The first buck did not pose a good shot, as its kill zone was sheltered by a small cedar tree. I drew my bow – awaiting at the ready for the buck to leave the shelter of the cedar bow. As soon, as I had seen the dandy buck step out into a clear shooting lane, I felt my heart skip a beat. I slowly calmed my beating heart and let out a soft whistle stopping the buck in his tracks; I released my arrow. As if it was flying in slow motion, I could see and hear it slice though the air hitting the white-tail buck dead on. At just fifteen yards my arrow and broad-head found their mark, and the shot looked near perfect. I watched with anticipation as the buck dug its hoofs into the soft forest floor and bolted toward the watering hole. The buck ran a complete circle around watering hole and then staggered back past my tree-stand before dropping only forty yards from the tree I was silently perched in.
“DID THAT JUST HAPPEN?” This was the first thought screaming in my head. After hunting hard all week it finally paid off with an unexpected trophy buck. I was hot, tired and eaten up by mosquito’s and bugs, but I was too happy to care. Sitting next to my buck admiring his dark, heavy, 8 point rack, I realized this was a learning experience for me. This days hunt changed my understanding and way of thinking when it came to deer movement and in turn has since changed the way I hunt in certain situations.

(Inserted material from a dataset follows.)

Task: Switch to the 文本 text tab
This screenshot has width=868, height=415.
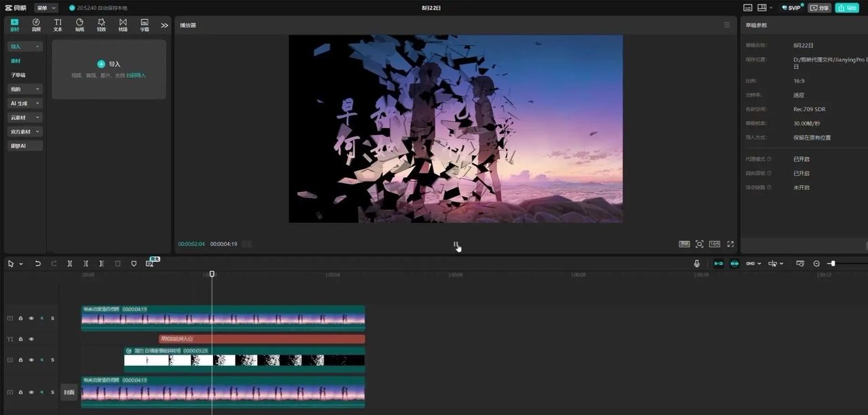Action: coord(58,25)
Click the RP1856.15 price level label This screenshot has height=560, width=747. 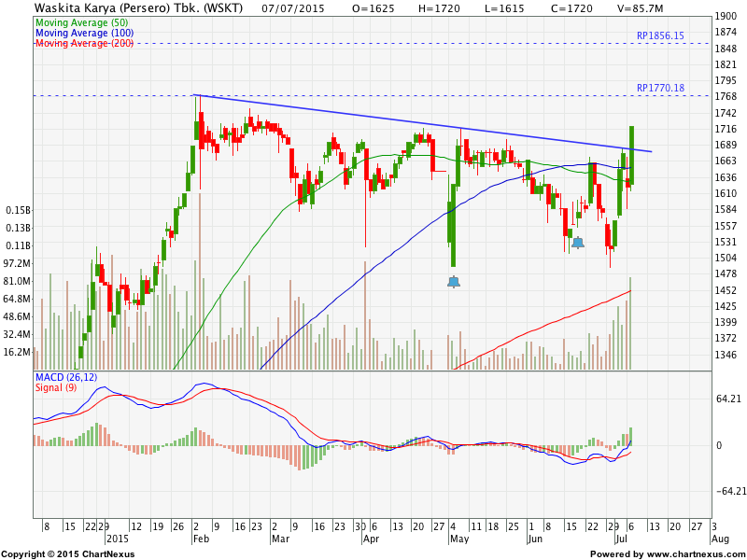click(660, 36)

A lot of times we over analyze our next move instead of looking for the obvious and acting on it. What changed the outcome of that early-season hunt was realizing what needed to be done differently regardless of how uncomfortable the conditions were. Furthermore, hunting according to what I saw was happening instead of staying in my comfort zone and hunting according to what I THOUGHT the deer should be doing turned my hunt from boredom to back straps.
Keep your eyes open and your planner ready to make a change of plans at the last minute when it counts the most. . .you will be glad you did!
The Author, Bill Lee Smalls, is an avid bow hunter who promotes and supports all men, women and children who love the outdoors.